→ Task directions:
Which lines below fall between the one containing "Click the HÖHE label in the specs list" and the one containing "Open the View layout button"? Repeat them exactly, counting both of those lines, and add nothing else.

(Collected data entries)
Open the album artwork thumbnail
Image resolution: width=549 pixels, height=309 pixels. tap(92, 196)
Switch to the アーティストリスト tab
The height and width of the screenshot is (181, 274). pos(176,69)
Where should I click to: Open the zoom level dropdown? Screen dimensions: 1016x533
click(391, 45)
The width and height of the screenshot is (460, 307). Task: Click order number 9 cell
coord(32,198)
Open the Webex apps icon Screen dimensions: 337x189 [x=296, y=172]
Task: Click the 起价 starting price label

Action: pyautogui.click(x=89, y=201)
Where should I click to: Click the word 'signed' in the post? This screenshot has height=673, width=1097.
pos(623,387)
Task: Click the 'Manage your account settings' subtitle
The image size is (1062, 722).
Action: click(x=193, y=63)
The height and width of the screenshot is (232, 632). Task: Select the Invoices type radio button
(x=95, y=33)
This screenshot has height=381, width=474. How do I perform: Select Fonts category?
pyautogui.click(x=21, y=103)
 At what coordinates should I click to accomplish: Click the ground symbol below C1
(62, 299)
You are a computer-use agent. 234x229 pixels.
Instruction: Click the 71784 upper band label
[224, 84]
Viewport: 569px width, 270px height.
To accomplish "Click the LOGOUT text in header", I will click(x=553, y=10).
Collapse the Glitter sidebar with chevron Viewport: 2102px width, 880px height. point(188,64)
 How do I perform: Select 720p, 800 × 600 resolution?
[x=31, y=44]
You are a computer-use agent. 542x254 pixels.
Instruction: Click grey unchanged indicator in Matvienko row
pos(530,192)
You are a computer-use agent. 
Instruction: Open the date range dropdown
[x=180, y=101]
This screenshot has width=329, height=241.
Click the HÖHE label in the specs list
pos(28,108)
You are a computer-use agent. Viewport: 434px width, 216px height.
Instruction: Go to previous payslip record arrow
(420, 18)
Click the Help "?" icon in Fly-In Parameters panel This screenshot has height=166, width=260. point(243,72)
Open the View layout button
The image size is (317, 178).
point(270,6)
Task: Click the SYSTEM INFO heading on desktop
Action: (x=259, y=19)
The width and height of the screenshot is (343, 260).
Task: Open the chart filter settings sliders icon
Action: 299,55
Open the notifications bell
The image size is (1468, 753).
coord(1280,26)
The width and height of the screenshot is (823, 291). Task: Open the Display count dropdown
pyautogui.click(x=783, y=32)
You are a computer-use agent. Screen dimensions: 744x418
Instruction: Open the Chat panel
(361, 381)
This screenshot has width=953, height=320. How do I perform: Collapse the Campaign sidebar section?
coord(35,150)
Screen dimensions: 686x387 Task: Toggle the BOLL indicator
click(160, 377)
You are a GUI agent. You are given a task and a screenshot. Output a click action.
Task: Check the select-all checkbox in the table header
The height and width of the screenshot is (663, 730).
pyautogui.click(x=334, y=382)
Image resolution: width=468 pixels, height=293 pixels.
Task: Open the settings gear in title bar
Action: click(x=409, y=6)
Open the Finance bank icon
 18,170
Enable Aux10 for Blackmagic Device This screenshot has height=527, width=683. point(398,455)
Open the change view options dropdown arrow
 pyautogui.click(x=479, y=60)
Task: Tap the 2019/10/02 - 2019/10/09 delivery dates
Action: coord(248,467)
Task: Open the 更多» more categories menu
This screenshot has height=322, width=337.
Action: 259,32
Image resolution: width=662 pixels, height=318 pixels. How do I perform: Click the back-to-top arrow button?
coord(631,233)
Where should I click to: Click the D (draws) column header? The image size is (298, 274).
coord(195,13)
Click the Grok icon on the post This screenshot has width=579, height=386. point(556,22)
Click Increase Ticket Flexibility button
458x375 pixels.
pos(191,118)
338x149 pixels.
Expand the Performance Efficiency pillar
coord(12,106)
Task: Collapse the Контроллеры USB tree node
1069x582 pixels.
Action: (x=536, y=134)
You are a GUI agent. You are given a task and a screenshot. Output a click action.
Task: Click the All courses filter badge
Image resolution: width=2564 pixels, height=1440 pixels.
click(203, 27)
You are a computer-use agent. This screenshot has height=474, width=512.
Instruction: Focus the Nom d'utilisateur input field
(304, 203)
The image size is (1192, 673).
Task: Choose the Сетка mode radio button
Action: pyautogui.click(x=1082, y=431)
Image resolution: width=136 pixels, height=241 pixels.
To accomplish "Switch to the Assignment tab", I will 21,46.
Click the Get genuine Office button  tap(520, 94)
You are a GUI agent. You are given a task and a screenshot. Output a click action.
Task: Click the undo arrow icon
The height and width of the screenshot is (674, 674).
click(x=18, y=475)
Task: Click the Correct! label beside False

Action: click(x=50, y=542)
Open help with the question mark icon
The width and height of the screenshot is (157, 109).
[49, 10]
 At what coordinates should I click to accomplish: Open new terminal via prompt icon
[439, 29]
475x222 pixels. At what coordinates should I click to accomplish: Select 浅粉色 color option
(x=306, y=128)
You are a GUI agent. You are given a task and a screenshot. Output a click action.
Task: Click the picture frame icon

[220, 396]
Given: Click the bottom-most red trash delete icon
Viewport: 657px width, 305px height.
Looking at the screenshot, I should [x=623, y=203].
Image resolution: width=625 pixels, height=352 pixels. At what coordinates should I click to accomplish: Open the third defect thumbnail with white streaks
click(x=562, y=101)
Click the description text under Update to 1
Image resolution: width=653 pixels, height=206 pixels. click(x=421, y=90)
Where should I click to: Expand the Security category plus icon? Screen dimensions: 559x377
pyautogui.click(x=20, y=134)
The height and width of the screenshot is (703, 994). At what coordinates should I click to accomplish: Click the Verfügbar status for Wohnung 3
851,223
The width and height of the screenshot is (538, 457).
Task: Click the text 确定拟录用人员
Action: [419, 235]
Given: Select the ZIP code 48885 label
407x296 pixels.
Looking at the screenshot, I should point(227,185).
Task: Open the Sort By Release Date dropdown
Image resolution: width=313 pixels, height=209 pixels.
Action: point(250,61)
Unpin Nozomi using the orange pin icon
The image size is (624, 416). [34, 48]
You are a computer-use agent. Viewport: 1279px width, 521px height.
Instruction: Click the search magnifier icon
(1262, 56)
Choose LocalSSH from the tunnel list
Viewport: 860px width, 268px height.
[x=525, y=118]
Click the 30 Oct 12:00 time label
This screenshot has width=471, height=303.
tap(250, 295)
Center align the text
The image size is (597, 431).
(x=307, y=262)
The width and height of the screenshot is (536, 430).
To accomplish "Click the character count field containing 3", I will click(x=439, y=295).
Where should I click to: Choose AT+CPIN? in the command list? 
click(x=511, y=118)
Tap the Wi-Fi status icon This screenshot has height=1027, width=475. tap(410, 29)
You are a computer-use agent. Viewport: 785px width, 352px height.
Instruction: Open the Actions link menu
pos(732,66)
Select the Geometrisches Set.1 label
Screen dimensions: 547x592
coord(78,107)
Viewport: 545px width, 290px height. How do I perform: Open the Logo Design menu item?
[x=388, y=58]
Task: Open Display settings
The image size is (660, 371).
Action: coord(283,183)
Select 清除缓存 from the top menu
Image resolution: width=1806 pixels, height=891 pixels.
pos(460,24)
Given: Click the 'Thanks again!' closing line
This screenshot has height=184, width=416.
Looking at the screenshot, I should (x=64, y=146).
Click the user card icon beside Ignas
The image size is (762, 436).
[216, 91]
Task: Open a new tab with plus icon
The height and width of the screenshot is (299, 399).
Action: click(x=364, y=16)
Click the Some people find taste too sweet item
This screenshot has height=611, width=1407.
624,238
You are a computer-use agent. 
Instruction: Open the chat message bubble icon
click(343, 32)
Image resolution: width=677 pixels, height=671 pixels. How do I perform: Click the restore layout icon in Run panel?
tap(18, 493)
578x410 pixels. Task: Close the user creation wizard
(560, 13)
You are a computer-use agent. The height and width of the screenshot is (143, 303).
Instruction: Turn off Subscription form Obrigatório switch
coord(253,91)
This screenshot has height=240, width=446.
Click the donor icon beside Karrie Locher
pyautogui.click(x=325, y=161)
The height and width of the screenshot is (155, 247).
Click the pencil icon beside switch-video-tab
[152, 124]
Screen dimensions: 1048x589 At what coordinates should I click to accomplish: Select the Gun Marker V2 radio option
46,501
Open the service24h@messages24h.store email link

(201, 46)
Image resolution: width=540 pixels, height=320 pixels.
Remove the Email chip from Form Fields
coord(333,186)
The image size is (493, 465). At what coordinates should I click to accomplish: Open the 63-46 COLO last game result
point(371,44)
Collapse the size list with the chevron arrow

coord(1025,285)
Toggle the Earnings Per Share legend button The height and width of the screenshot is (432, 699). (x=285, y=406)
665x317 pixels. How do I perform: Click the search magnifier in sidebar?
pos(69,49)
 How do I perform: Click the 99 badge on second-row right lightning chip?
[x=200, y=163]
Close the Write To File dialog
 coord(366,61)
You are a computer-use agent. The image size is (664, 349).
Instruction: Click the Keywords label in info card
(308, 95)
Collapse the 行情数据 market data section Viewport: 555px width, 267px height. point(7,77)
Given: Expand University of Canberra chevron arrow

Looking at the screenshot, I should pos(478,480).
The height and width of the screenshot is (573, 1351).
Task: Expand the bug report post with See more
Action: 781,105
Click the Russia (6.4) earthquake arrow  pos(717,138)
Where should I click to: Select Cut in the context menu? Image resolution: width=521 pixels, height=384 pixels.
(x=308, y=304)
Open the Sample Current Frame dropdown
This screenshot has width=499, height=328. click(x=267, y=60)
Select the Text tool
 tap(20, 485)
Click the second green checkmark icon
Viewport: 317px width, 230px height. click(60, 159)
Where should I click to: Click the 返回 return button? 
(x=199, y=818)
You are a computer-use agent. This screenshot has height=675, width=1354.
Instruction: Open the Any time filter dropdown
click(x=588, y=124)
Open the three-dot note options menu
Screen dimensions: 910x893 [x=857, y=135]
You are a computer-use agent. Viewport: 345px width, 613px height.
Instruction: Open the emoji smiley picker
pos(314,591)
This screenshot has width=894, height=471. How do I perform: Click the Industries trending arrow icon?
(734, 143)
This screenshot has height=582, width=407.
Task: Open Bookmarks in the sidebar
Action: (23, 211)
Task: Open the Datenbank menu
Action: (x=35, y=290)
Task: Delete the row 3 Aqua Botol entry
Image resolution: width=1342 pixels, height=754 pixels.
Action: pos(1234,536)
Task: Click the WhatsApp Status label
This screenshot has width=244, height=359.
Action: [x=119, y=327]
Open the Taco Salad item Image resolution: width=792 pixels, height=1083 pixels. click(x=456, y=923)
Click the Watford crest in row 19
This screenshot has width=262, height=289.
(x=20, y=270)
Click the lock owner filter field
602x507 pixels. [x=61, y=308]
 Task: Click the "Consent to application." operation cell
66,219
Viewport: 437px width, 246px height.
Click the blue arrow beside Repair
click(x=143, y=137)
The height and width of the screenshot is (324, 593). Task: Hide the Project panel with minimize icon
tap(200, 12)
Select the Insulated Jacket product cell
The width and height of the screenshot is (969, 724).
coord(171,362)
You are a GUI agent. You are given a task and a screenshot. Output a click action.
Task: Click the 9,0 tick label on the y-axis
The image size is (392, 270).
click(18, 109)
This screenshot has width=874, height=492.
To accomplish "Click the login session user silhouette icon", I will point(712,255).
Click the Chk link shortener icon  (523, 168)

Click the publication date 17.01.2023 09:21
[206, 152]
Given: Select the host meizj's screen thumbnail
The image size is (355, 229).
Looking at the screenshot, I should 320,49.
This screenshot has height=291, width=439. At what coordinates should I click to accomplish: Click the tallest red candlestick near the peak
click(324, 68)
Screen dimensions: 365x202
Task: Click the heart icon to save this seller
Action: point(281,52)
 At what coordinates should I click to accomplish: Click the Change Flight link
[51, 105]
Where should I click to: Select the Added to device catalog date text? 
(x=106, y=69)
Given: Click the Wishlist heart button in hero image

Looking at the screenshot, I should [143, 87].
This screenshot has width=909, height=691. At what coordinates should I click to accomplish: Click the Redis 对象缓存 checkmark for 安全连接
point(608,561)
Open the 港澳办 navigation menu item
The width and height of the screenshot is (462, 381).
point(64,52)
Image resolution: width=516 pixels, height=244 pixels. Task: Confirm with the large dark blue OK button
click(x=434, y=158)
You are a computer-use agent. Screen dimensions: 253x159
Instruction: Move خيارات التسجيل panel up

→ Answer space:
Click the HÖHE label in the specs list
pos(28,108)
You are a computer-use agent. Viewport: 434px width, 216px height.
Instruction: Go to previous payslip record arrow
(420, 18)
Click the Help "?" icon in Fly-In Parameters panel This screenshot has height=166, width=260. point(243,72)
Open the View layout button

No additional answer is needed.